# Problem to solve
Please repeat the items from the line with "Task: Expand Fine" to the line with "Looking at the", both lines included.

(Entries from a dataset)

▶

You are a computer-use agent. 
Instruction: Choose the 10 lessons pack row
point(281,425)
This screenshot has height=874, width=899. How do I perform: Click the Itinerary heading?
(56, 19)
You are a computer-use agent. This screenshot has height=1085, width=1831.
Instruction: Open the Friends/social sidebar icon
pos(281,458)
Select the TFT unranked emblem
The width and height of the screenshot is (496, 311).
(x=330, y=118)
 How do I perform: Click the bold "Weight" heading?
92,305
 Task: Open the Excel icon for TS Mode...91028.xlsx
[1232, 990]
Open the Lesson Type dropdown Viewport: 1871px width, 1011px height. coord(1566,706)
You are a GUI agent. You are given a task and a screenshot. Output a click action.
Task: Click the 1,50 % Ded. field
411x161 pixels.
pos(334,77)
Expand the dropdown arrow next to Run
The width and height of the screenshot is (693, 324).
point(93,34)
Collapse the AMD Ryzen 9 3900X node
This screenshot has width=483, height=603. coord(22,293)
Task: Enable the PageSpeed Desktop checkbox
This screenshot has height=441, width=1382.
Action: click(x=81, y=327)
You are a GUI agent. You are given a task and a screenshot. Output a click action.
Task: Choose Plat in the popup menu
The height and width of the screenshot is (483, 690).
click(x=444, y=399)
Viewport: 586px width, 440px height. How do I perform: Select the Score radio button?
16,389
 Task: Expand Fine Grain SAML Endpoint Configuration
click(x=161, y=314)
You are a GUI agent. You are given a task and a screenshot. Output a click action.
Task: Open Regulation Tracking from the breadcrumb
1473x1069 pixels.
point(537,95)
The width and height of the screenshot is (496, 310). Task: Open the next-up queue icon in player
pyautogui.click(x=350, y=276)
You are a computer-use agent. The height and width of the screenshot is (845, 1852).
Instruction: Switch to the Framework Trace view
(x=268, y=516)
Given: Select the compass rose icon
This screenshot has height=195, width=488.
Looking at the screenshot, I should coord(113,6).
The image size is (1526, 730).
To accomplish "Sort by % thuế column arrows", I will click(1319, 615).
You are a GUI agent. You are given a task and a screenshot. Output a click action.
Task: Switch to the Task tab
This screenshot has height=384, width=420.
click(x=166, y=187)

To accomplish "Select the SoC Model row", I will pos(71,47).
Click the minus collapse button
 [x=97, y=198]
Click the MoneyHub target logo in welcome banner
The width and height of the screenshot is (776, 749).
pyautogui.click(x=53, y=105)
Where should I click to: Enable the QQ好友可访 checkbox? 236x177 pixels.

◀

# Result for this exercise
 Task: Expand Fine Grain SAML Endpoint Configuration
click(x=161, y=314)
You are a GUI agent. You are given a task and a screenshot. Output a click action.
Task: Open Regulation Tracking from the breadcrumb
1473x1069 pixels.
point(537,95)
The width and height of the screenshot is (496, 310). Task: Open the next-up queue icon in player
pyautogui.click(x=350, y=276)
You are a computer-use agent. The height and width of the screenshot is (845, 1852).
Instruction: Switch to the Framework Trace view
(x=268, y=516)
Given: Select the compass rose icon
This screenshot has height=195, width=488.
Looking at the screenshot, I should coord(113,6).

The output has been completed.